マックからマックへ渡り歩いて金もたっぷりもらってる?  初めて買ったパソコンがアップルコンピュータの「マッキントッシュLC575」だったりする人間にとって原田泳幸さんって名前はスティーブ・ジョブズほどではないもののそれなりに拝聴に値する名前だったりして、今は無き「マックワールド」の会場なんかで喋っていたり発表会の場に登場したりする姿をみながらウィンドウズに押され勝ちな中にあって踏ん張ってくれよと応援もしていたんだけど、そんな原田さんが2年前、何を思ったかそれとも思わされたからなのか、マッキントッシュの最前線から同じマックはマックでも、よりメジャーなマクドナルドの日本法人へと転じて驚いた記憶も未だに新しい。

 外資系にはよくある異業種へのヘッドハンティング。マネジメントが出来れば業態なんて問わないってことなんだろーけれど、それにしてもコンピュータの世界からファストフードとは違いすぎると心配の声もあったし、なにより当時のマクドナルドが売上的に苦戦を続けていたこともあって、まるで経験のない原田さんに立て直せるのかどーなのか、それともたんにお飾りの会長なのかって思った人も多かったけれど、2年経ってマクドナルドは利益こそ客単価が上がらず厳しいものの売上は伸びていて客数も上々。どーにか立ち直りを見せていたりする。

 そこに至るまで原田さん自身の采配がどれだけ反映されたのかは分からないけれど、少なくとも会長だけでなく社長でありCEOの看板も背負っている以上、それ相応の役目を果たしたと考えるのが妥当。その意味で言うなら「iPod」の大爆発前の停滞期にあったアップルコンピュータの時代より、今の方がずっと経営者としてやりがいのあるポジションにいるのかも。先鋭的で革新的な会社のトップを結婚したらポピュラー過ぎるファストフードのトップの奥さんになってしまった谷村有美さんも、さぞやお喜びのことでしょー。

◆ **課題内容**: 本文抜粋の次の一文を英語に訳すとどうなりますか。“その意味で言うなら「iPod」の大爆発前の停滞期にあったアップルコンピュータの時代より、今の方がずっと経営者としてやりがいのあるポジションにいるのかも。”

◆ **資料一覧**:
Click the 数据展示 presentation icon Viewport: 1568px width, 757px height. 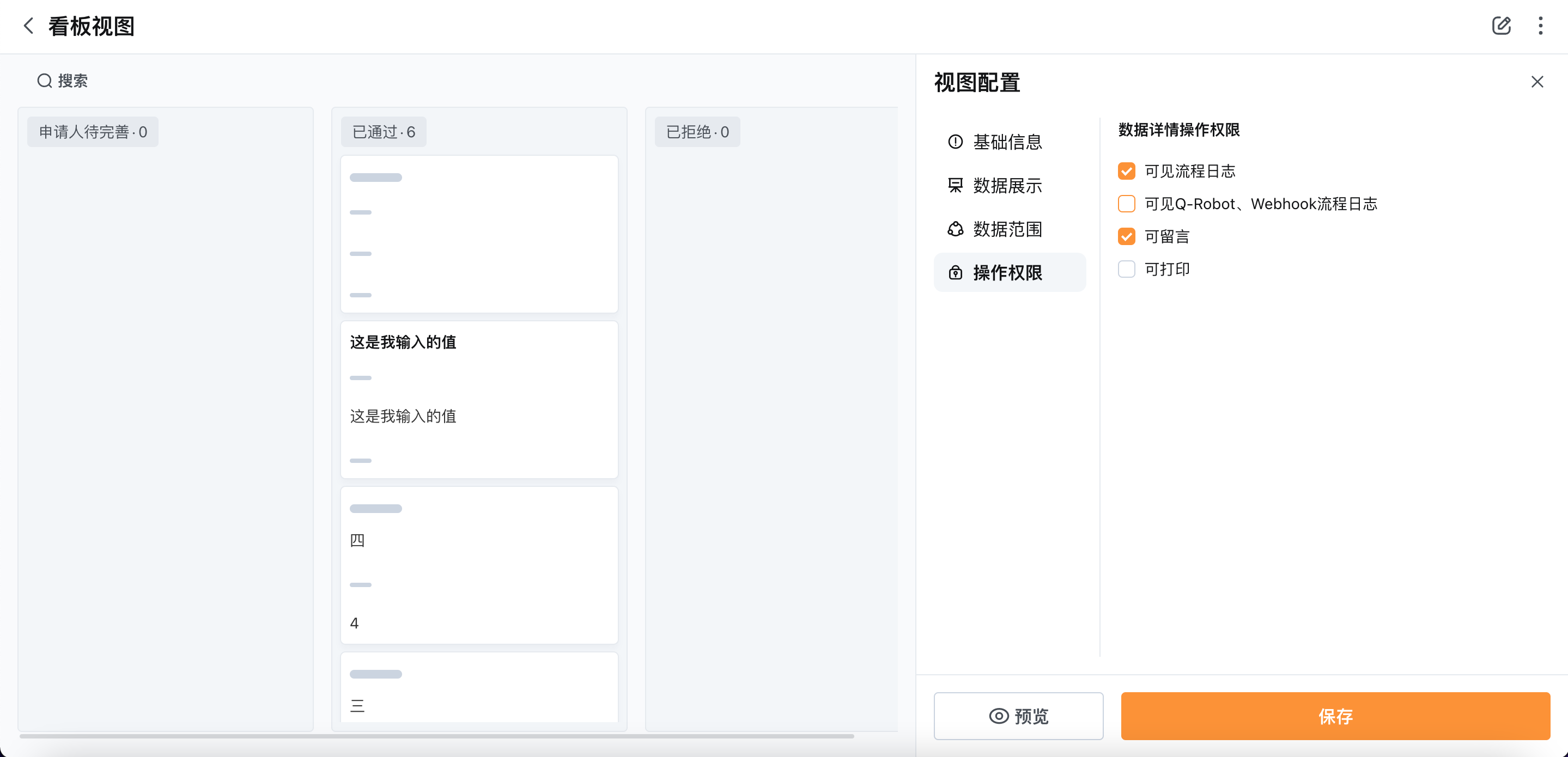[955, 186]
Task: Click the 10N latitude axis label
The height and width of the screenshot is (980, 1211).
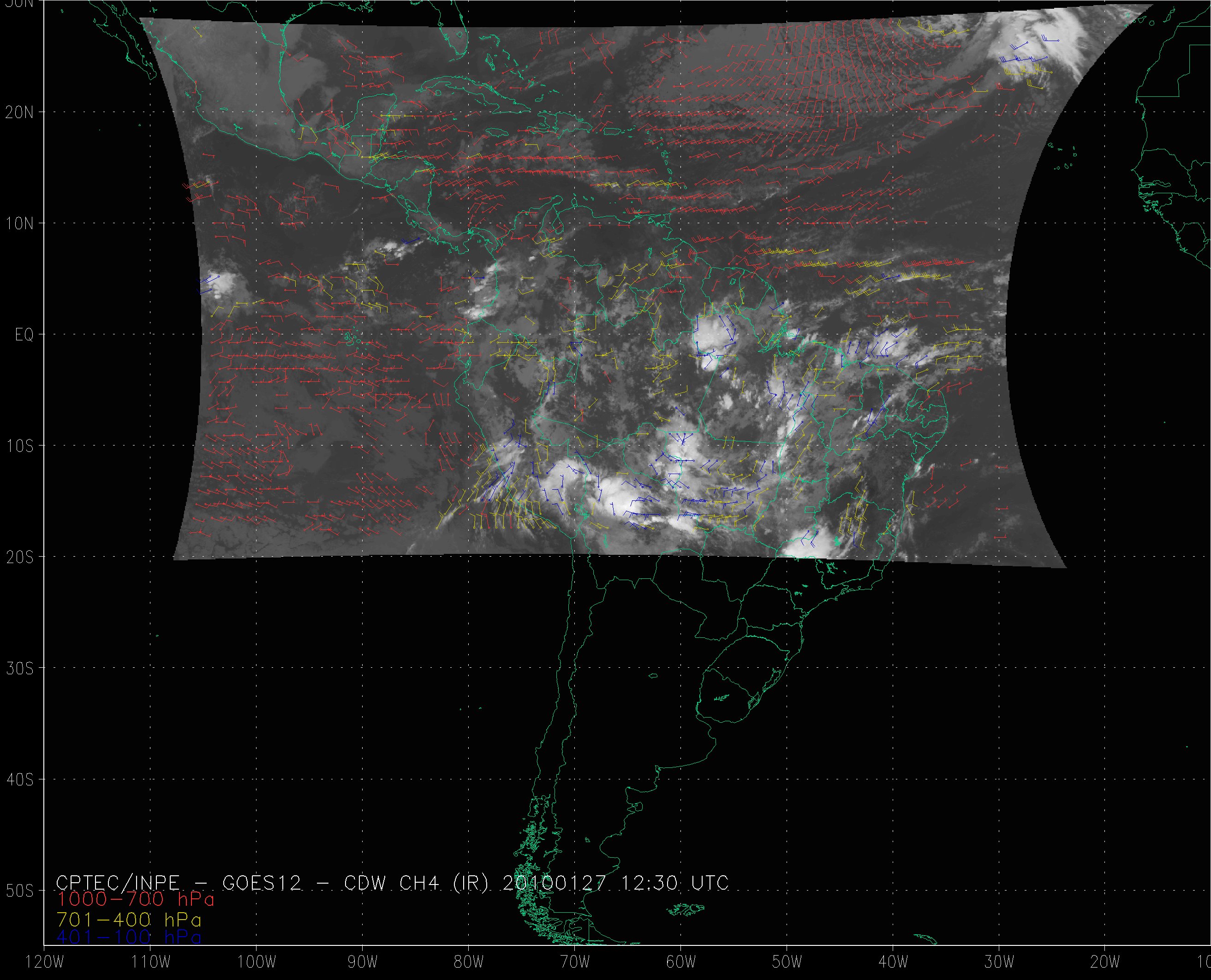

◆ **解答**: In that sense, Harada may now be in a far more rewarding position as an executive than in his Apple Computer days, when the company was in a slump before the huge explosion of the "iPod."